William Faulkner, Mosquitoes (Novel)


Mosquitoes is Faulkner’s second novel, which came after his equally un-famous Soldiers’ Pay. It is only passably Faulkner-like, which I guess is another way of saying that he hadn’t yet hammered out his style when he wrote it. In fact, the novel’s tone reminds me at times of F. Scott Fitzgerald’s, though I’ve not read anywhere that Fitzgerald was an influence on Faulkner or vice versa, though the two are contemporaries (born a year apart), and Fitzgerald’s third novel, The Great Gatsby, had been published two years before Mosquitoes. It doesn’t matter, anyway.

It’s perhaps my least favorite of the Faulkner novels that I’ve read–though I admit to not having read any for several years–and made me wonder if I were to read him today if I would still like him much. Mosquitoes does have little slivers of that barely sensible stream-of-consciousness and heavy, opaque narration that many of his later novels are full of, but in this reading these traits seem self-indulgent. I was impatient with them.

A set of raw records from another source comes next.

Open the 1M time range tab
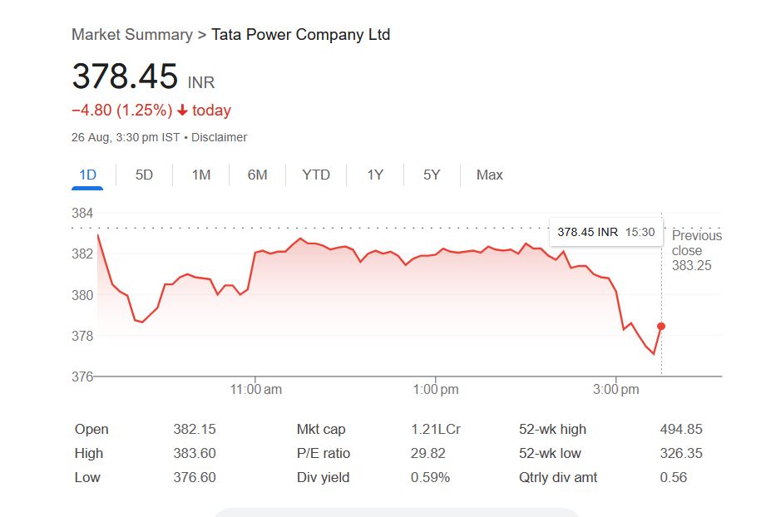[200, 175]
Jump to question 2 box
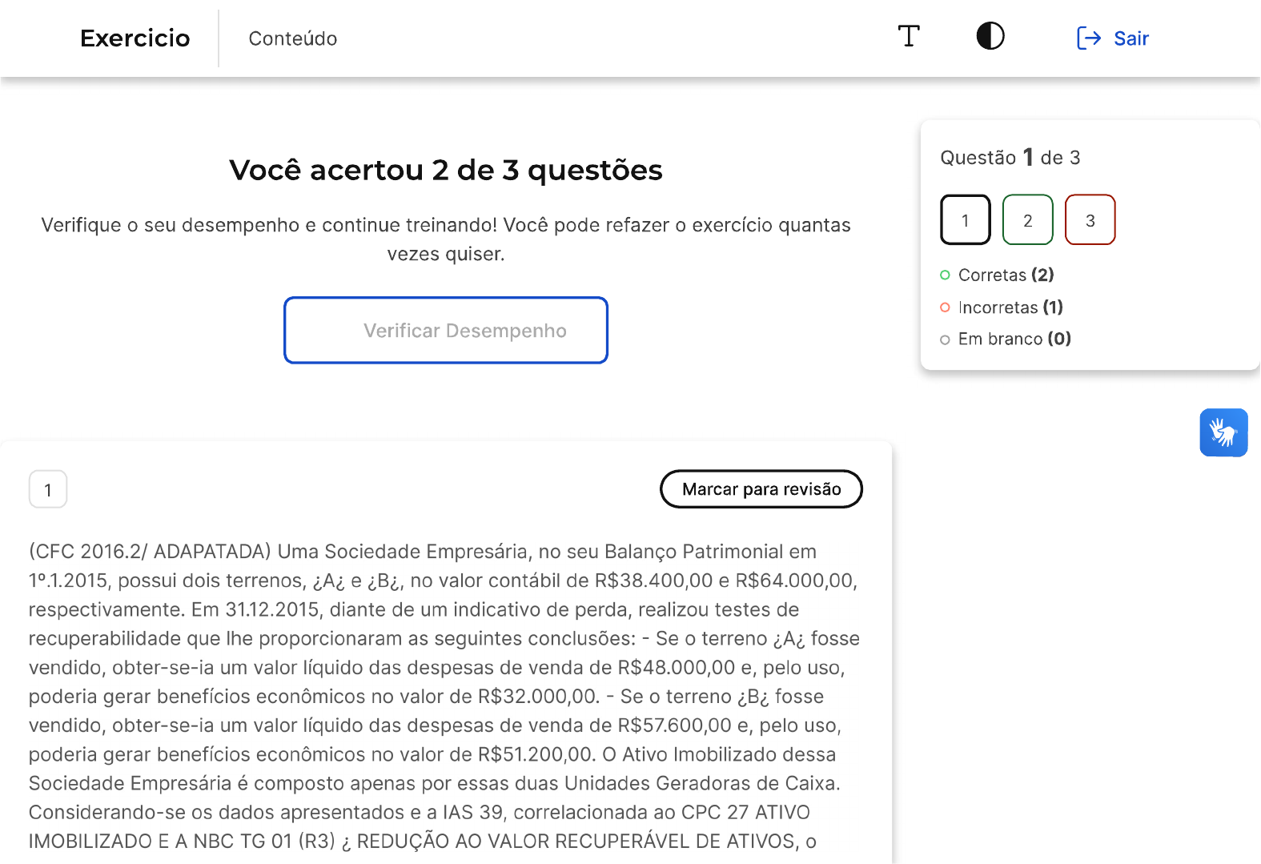The image size is (1261, 864). 1028,220
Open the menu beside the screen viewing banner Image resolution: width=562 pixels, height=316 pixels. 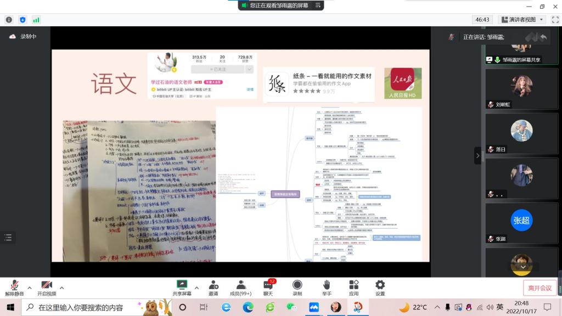coord(318,5)

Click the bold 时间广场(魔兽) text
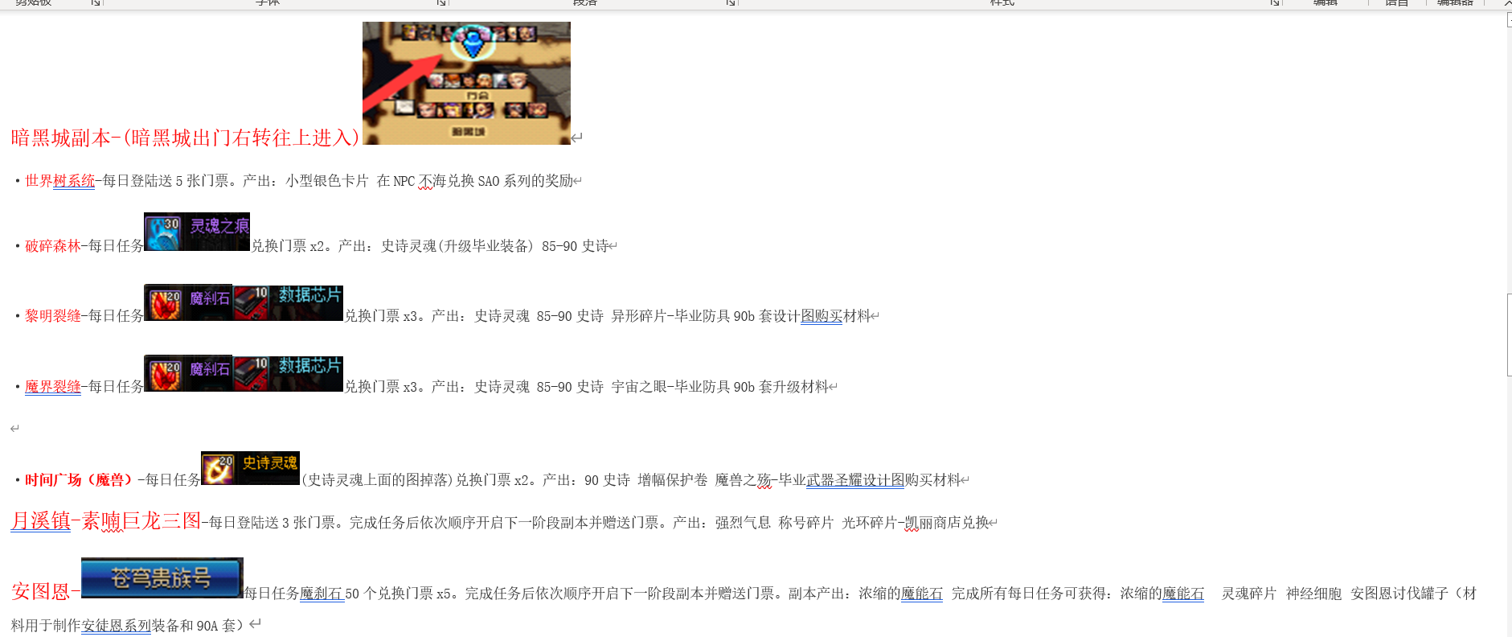pos(77,480)
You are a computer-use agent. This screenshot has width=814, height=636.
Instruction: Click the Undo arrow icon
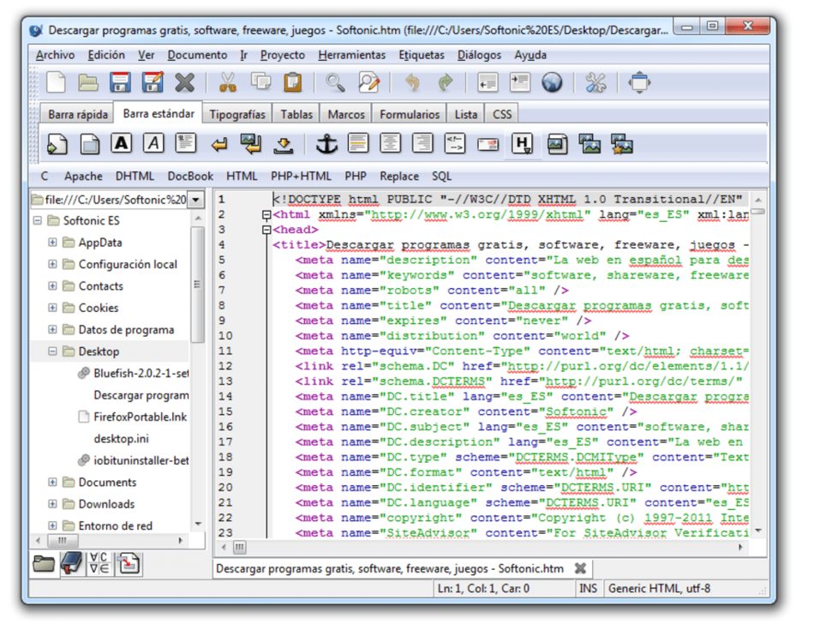coord(412,82)
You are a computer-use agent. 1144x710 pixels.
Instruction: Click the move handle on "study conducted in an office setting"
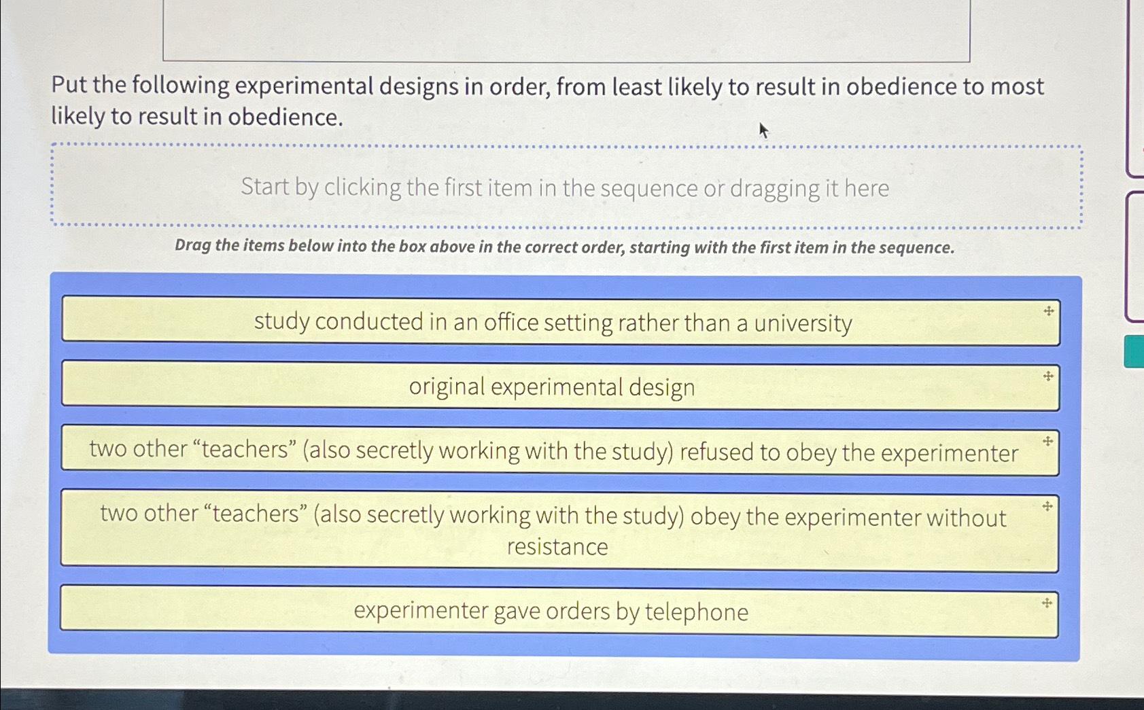pyautogui.click(x=1047, y=311)
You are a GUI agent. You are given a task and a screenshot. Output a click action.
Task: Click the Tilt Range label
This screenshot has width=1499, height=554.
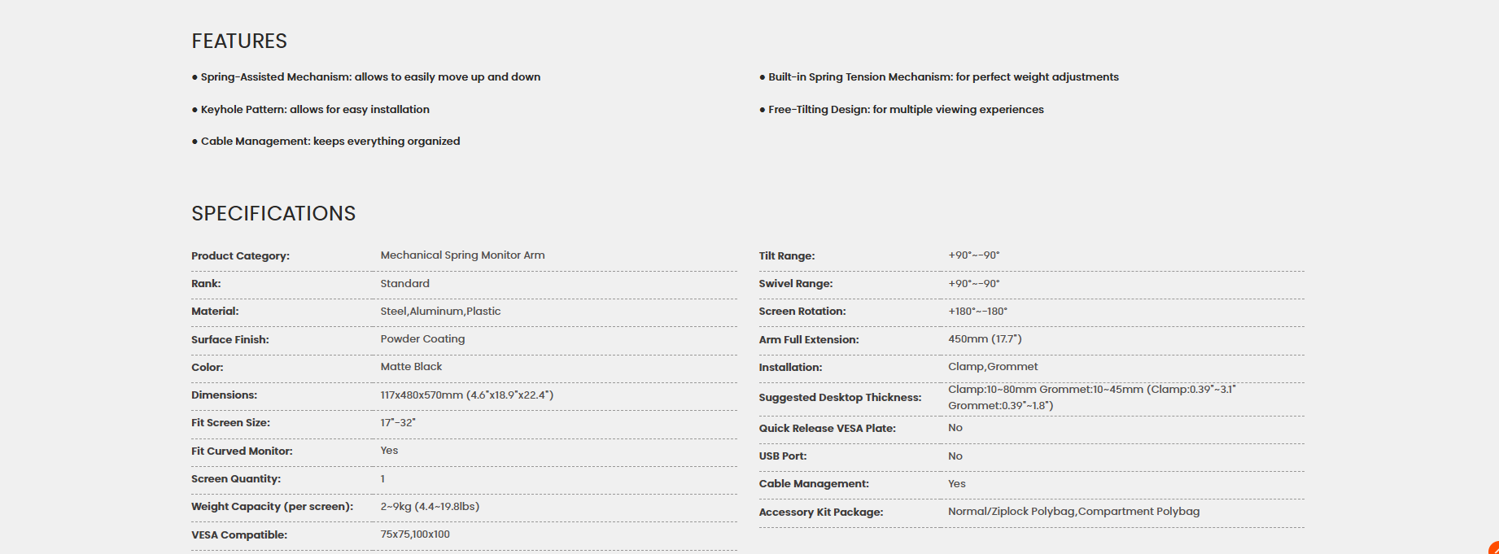[787, 255]
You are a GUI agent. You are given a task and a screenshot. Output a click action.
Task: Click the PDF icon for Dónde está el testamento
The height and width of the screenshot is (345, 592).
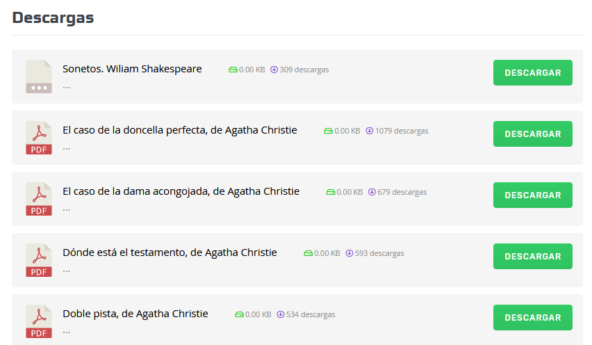pyautogui.click(x=39, y=260)
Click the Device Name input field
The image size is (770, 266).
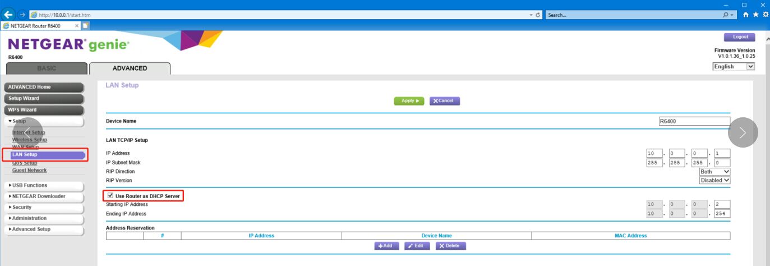[x=694, y=121]
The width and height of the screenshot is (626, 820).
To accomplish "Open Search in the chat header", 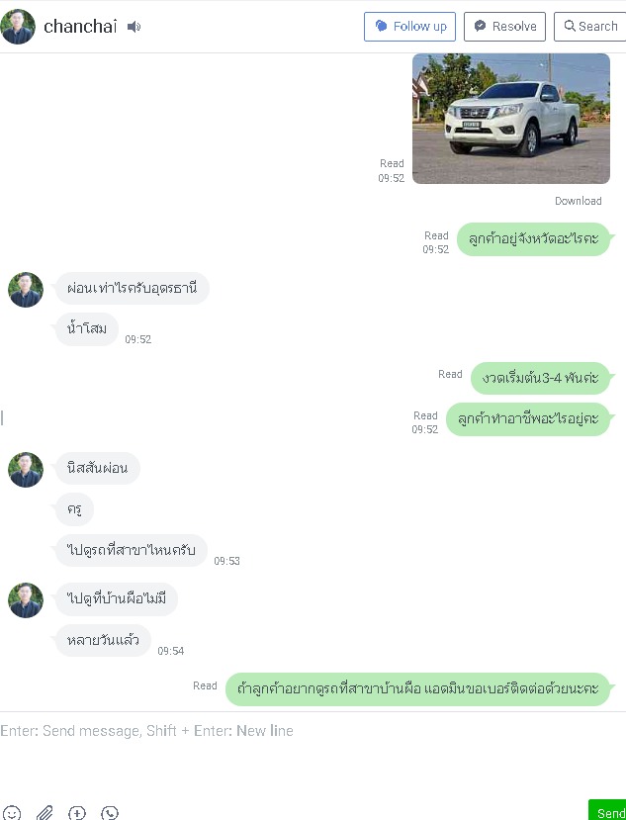I will click(590, 27).
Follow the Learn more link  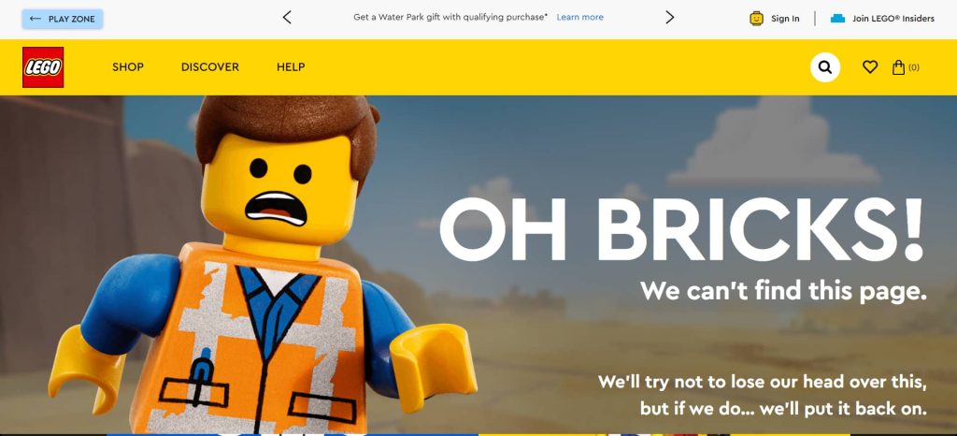click(x=579, y=17)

Still, it’s plain that Faulkner is daring something, even with this early novel. He plays with structure, delineating his novel by day and time, albeit with chronologically nebulous prologue and epilogue. This structure reflects a meticulous mind and reminds me of some similar timeline I saw scrawled onto the walls of his study when I toured his home in Oxford, Mississippi. I surmise then that he is not one of those writers who gets carried away by his characters, but maybe more the type who, like Nabokov, refer to them as “galley slaves.”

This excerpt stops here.